Oy. And I gave up sugar yesterday, like an idiot.
And then the row of canned fish. No gefilte fish, but pretty much everything else I could ever want. (No idea why I mentioned gefilte fish, I hate that stuff, but I had an intern who lived on it one summer in Germany. It’s hard to live in a pork loving country when you can’t eat pork, for sure.)
And something I’ve never seen before - a whole pickled cabbage! Clever. But not today. I will have to work up my culinary courage to eat whole sauerkraut in a ball.
So. I have a place to go when I want my European fix. I have found a specialty market, My list of places to love has officially started, with Ziggy’s at the #1 spot with a bullet.
We continued our Saturday jaunt at Coles, a grocery store we haven’t tried before. Then we jumped over to the liquor store - as you do - where I bought a cask of wine, or what we’d call box wine in the U.S. Did you know an Australian invented this money saver? Me neither. Just found out. Thank you, Aussie Tom Angove!
CASK WINE (a plastic bag in a cardboard box) is an Australian invention from the 1960s. This in turn inspired Australians to great verbal invention.
Aussie slang very quickly came up with a string of names for cask wine starting with “Chateau Cardboard” and going on to call it a “handbag” or a “briefcase” often tied to a local place name. This gave us the Balga (Perth) or Belambi (Wollongong) or Boradmeadow (Newcastle) or Dubbo (central NSW) handbag.
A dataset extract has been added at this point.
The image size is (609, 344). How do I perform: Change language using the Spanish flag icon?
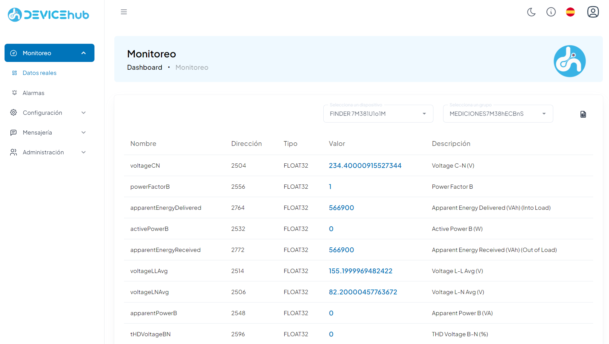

Less inventive were names such as “boxie” or “box monster”. And rather grimmer was the nickname “bag of death”. Then it became a “goon” or “goon bag” or “goon sack” or just a “goonie”. One type of moselle was nicknamed “lady in the boat” because of the picture on the box. And then there’s my favourite: “vino collapso” (Aussie verbal invention at its best!)
I sort of like Chateau Cardboard. Fun!
Then, as we were getting ready to leave, I saw a bulk herb and spice company. I left my long suffering husband sitting in the car eating his sausages while I walked up the hill and crossed the street. Alone. Successfully. I managed to look right first, then look left when I hit the median in the center. I survived. I have skills, people!
The place is nirvana. Be still, my witchy heart. I bought a little bag of organic pumpkin seeds, some linseeds, a container of Goji berries, then a few scoops of Ashwagandha powder and a mushroom blend with chaga and lion’s mane. I even bought tiny little jars for storage purposes. Now the fairy tale cottage feels like home. I have my herbs again. And I have Shop #2 on my new list.
The positives outweighed the negatives today. For me, at least. Herr Zen is stuck paying the parking ticket. And making his morning coffee in the primitive coffee press.
Now we’re home. The man is watching rugby, drinking beer and eating wurst, while I am enjoying a glass of wine from the goon sack and birdwatching from my desk on the second floor. Parrots! I think? I need a bird book. Time to use the new library card.
You definitely need higher education to understand the parking meter instructions, and I still don't see anything about putting the receipt under your windshield wiper! I could've missed it though. Those are a lot of instructions. Doesn't Amazon deliver in Tasmania? I'll bet they have drip coffee makers.